Compositor checo enseñó música al rey de España, Fernando VII

17-10-2005

Desde el 19 de mayo de 1808 fue recluido en el castillo de Valençay, en Francia, el monarca español Fernando VII. El rehén de Napoleón compartía el cautiverio con su hermano, el príncipe D. Carlos, y con su tío D.Antonio. Amenizar con música las comidas y los bailes a los que asistían los ilustres rehenes era la tarea de uno de los músicos checos más célebres de la segunda mitad del siglo 18, el virtuoso del piano y compositor, Jan Ladislav Dusík.

Jan Ladislav DusíkJan Ladislav Dusík Jan Ladislav Dusík que vivió entre 1760 y 1812, era clavicembalista, pianista, organista, compositor y pedagogo musical. Actuó en la mayoría de los centros musicales de Holanda, Alemania, Polonia, Lituania, Rusia,Francia, Italia e Inglaterra. Dio conciertos ante el príncipe holandés Guillermo, el emperador austríaco José II, la emperatriz rusa Catalina II, la reina francesa María Antonieta y los príncipes prusianos Federico Guillermo y Ludovico Fernando.

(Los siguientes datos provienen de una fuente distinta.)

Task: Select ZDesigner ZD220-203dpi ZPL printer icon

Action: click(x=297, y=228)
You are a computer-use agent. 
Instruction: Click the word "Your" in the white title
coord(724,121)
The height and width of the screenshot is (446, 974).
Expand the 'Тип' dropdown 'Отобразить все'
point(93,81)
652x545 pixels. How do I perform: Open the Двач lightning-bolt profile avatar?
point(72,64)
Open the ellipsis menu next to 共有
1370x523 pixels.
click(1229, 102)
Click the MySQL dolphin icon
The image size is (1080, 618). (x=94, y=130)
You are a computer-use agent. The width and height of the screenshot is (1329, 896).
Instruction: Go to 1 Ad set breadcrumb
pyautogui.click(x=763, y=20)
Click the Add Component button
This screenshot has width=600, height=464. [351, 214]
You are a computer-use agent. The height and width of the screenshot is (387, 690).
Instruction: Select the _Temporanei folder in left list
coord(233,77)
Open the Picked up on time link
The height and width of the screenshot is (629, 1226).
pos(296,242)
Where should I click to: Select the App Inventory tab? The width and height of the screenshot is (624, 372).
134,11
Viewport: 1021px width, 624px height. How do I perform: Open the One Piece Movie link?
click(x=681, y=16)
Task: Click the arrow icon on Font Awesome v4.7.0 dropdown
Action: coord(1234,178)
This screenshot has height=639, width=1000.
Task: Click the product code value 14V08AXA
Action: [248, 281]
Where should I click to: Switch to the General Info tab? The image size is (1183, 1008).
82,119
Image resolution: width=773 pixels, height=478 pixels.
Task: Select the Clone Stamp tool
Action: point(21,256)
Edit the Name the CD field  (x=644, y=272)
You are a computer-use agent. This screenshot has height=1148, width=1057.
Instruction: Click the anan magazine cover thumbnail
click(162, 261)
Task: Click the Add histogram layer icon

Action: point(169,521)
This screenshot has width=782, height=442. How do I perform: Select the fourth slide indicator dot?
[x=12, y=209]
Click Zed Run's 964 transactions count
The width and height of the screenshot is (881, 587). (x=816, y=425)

Dusík conocía personalmente a Napoleón desde su primera estadía en Francia entre los años 1786 y 1789. En aquel entonces Napoleón era todavía un alférez de artillería con escasos recursos que acababa de salir de la escuela militar de París. Napoleón solía tocar el violín en compañía de un grupo de músicos al que pertenecía Jan Ladislav Dusík. Al final de su vida, Dusík se desempeñó como organizador de fiestas musicales y concertista, ostentando el altisonante título de "director de música del príncipe Talleyrand". En Valençay, propiedad de Talleyrand, donde permaneció en 1808, daba conciertos de piano y organizaba veladas musicales.

En una carta a Napoleón, fechada en mayo de 1808, Talleyrand le daba a conocer que dos príncipes estudiaban danza y D. Fernando música. Está comprobado que la enseñanza musical de D.Fernando corría a cargo de Jan Ladislav Dusík.

Para D. Antonio, Dusík encargó en París un violonchelo y diversas partituras, y con los españoles cultivó la música de cámara. El compositor checo tuvo la oportunidad de conocer la música española, sobre todo las canciones que tarareaban los príncipes y los integrantes de su comitiva.

La esposa del anfitrión Talleyrand cuidaba de que los príncipes pudieran deleitarse con la música y así por todo el castillo sonaban boleros y fandangos. Dusík escribió sobre sus impresiones en una carta:"Vivimos mitad a la francesa y mitad a la española. Estos extranjeros son la gente más bondadosa que existe bajo el sol. Instan sin cesar a que yo improvise para ellos fandangos, boleros, etc."